As a young doctor in Vienna, Ignasz Semmelweis observed that the habit of washing hands by the medical staff significantly decreased the mortality rate of women giving birth in the Vienna hospital. Since bacteria would be discovered by Louis Pasteur only decades later, he was unable to scientifically explain his findings and as a result was scorned by the established medical community. Instead of eternal fame, his standing amongst his peers literally washed away. He spent the last weeks of his tragic life in a mental hospital, driven mad by his inability to instill simple medical habits to save many lives. Instead of a towering giant of human ingenuity and advancement, he became an ignominious footnote in the history books.
The Semmelweis Reflex
The Semmelweis Reflex is a metaphor for the rejection of new knowledge because it contradicts existing norms, beliefs, or paradigms. It’s a form of mental myopia that can spell doom, even for the most successful organizations. Take, for instance, one of the paradigms of the financial industry. The dominant idea for success in the stock market has always been the ability to pick the right stocks and time the market. This explains the popularity of hedge funds, CNBC and celebrity mutual fund managers.
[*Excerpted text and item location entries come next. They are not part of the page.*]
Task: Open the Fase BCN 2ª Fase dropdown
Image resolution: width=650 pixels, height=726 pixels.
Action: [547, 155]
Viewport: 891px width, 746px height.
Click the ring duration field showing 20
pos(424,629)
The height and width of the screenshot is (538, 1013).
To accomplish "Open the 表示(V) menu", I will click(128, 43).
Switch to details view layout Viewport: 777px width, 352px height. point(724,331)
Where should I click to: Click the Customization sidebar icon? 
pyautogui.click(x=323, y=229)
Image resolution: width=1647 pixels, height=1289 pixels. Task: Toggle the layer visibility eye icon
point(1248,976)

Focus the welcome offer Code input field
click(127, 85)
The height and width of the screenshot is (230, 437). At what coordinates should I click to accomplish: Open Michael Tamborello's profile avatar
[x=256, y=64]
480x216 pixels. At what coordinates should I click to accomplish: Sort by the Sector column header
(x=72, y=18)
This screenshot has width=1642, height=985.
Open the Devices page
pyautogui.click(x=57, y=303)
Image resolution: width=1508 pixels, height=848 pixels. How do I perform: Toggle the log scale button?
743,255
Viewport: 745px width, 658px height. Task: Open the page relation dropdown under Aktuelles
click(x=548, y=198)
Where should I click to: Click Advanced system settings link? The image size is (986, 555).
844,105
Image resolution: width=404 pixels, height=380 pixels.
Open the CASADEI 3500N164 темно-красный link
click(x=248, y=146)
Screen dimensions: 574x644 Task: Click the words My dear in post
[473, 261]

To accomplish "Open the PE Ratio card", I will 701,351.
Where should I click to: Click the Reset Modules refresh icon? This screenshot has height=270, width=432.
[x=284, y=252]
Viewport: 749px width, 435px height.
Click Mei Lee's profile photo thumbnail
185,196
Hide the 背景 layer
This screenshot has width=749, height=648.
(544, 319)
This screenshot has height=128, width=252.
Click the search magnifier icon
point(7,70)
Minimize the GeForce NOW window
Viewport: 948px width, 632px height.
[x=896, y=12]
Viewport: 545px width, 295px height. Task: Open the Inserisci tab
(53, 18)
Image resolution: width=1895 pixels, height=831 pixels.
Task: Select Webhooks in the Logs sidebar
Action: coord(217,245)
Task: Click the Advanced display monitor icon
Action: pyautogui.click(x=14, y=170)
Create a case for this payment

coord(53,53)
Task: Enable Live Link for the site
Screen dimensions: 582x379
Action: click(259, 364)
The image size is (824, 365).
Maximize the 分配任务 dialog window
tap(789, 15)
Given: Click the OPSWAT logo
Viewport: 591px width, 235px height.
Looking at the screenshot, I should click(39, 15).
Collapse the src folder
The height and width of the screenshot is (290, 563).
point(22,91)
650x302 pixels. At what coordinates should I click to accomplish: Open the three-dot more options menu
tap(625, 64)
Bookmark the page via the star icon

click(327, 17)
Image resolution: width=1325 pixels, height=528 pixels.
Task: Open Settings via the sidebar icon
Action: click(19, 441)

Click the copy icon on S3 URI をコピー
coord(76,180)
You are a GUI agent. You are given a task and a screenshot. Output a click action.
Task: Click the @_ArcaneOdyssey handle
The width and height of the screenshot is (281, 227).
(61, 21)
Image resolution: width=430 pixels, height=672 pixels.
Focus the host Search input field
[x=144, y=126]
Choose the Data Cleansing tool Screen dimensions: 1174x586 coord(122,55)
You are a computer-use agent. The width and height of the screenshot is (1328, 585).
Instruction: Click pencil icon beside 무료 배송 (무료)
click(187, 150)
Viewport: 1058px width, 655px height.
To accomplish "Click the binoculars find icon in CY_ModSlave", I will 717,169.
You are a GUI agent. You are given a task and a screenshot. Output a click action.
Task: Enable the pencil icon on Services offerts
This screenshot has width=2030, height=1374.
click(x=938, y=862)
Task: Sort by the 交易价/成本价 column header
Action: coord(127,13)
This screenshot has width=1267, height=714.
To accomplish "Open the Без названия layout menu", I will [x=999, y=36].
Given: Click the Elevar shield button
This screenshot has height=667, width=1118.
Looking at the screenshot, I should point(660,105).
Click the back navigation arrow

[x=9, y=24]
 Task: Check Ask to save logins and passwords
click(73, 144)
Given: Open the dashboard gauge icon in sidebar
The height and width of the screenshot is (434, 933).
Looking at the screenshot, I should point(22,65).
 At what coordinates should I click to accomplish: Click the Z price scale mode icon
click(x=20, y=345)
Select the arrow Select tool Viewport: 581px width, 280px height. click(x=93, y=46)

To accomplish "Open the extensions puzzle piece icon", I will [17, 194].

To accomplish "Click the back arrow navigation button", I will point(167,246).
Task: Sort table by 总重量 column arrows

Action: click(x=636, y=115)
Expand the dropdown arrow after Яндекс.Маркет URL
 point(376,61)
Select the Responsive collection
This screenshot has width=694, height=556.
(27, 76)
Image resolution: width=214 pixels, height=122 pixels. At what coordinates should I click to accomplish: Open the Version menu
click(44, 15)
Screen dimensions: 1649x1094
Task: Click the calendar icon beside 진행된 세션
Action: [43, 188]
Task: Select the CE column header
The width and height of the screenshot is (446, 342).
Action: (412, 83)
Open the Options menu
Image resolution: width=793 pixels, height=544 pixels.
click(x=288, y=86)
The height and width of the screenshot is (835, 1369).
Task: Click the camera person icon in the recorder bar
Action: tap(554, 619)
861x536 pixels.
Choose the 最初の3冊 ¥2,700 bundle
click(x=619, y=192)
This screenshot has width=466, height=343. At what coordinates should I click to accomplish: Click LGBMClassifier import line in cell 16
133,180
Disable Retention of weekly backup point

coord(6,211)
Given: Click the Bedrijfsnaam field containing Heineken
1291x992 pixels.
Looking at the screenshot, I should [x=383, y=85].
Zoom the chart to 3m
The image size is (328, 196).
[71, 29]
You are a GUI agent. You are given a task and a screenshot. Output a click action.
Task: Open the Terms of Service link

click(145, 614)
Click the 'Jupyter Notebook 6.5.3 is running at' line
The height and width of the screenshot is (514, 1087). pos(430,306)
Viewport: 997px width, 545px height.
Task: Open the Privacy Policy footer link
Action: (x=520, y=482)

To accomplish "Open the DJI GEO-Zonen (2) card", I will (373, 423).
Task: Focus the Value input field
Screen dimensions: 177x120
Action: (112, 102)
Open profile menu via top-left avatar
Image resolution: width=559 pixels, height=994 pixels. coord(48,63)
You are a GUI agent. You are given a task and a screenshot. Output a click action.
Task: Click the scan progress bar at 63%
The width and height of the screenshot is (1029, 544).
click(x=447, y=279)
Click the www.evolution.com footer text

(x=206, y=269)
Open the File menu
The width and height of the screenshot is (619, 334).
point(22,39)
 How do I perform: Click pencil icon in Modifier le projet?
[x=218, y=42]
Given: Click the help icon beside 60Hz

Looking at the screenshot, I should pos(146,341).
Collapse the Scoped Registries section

What if picking the right stocks and timing the market is governed much more by luck than skill? It would mean that investing success is driven by simply buying and holding a diversified indexed stock portfolio for a long time. Case in point: Fidelity’s recent research on stock investment success says that stock management is the biggest cause of stock investing underperformance. They actually found that people who had forgotten they had opened a stock investment account in the past, did second best. Those who had opened an investment account and didn’t touch it because they had died, did the best….
Pre-Mortem
What can leaders do to balance healthy skepticism to wild claims on the one hand and the Semmelweis reflex on the other hand? While it’s hard to recognize our own inaccurate thinking, we can easily spot this flaw in others.
One of the most powerful ways to combat fatal thinking fallacies is therefore to invite the perspective from others by conducting a pre-mortem to determine causes of failure up front. Failure often occurs because of what we think we know that simply isn’t true. These flawed thoughts are known as assumptions, and they often cause new strategies and great companies to crash and burn. Conducting a pre-mortem will help you avoid falling in this trap. A pre-mortem is the opposite of a strategy post-mortem.
A post-mortem identifies mistakes after a strategy has failed. In a pre-mortem, however, you identify the major causes of failure in a creative way before the new strategy is implemented by imagining the strategy has already failed. This exercise enables you to anticipate roadblocks beforehand and significantly increase the success rate of your endeavor.
Steps to conduct a Pre-Mortem
Here is how I usually run a quick pre-mortem team exercise to overcome mental myopia in strategy setting:
- Imagine five years in the future. Your strategy has failed so miserably that you’ve been asked for an interview by the Harvard Business Review to talk about the reasons for your spectacular failure.
- The participants divide into small subgroups to discuss what would be said in this interview.
- All subgroups then report on their insights. The total feedback will give a clear picture of the main business risks. Steps to mitigate these risks can then be incorporated into the strategy from the start.
If you conduct a pre-mortem with a group of external subject experts, you will also quickly identify not only the main risks, but also the hidden opportunities. This knowledge will often be a great eye opener and will be invaluable to almost guarantee success.